Note each line in the data holding the string "computer" and report it.

Segment Start: Data excerpts

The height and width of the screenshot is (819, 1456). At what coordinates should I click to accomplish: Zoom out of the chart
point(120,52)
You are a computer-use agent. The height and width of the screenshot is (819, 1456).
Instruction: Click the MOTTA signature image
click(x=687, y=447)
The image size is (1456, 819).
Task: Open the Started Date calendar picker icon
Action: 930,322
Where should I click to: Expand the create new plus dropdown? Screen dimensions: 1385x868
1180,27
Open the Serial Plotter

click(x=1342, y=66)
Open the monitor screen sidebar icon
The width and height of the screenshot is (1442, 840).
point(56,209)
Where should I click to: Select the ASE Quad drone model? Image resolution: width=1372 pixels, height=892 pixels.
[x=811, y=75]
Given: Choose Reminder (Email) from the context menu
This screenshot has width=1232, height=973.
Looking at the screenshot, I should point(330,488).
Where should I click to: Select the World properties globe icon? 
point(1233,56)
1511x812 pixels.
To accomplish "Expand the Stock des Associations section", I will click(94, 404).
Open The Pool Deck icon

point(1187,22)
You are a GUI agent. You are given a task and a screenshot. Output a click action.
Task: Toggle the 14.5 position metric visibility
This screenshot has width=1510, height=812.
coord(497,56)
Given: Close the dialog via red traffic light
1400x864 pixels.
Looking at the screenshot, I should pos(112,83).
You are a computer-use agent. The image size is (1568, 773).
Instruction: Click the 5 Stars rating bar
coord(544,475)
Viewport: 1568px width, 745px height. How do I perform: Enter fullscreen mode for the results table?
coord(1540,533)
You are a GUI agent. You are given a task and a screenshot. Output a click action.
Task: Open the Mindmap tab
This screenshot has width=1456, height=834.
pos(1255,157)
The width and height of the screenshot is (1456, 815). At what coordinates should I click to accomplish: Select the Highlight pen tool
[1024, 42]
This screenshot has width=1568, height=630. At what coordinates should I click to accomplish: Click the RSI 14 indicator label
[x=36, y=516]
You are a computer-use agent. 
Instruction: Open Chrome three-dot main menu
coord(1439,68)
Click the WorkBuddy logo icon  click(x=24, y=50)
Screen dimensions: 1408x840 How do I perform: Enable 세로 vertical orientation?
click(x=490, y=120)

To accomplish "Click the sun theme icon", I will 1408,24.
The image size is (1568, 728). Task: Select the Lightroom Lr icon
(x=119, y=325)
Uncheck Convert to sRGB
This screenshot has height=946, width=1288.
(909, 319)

Segment End: Data excerpts

#### Response for this exercise:
You are a computer-use agent. The height and width of the screenshot is (819, 1456).
You are a computer-use agent. The image size is (1568, 773).
You are a computer-use agent. 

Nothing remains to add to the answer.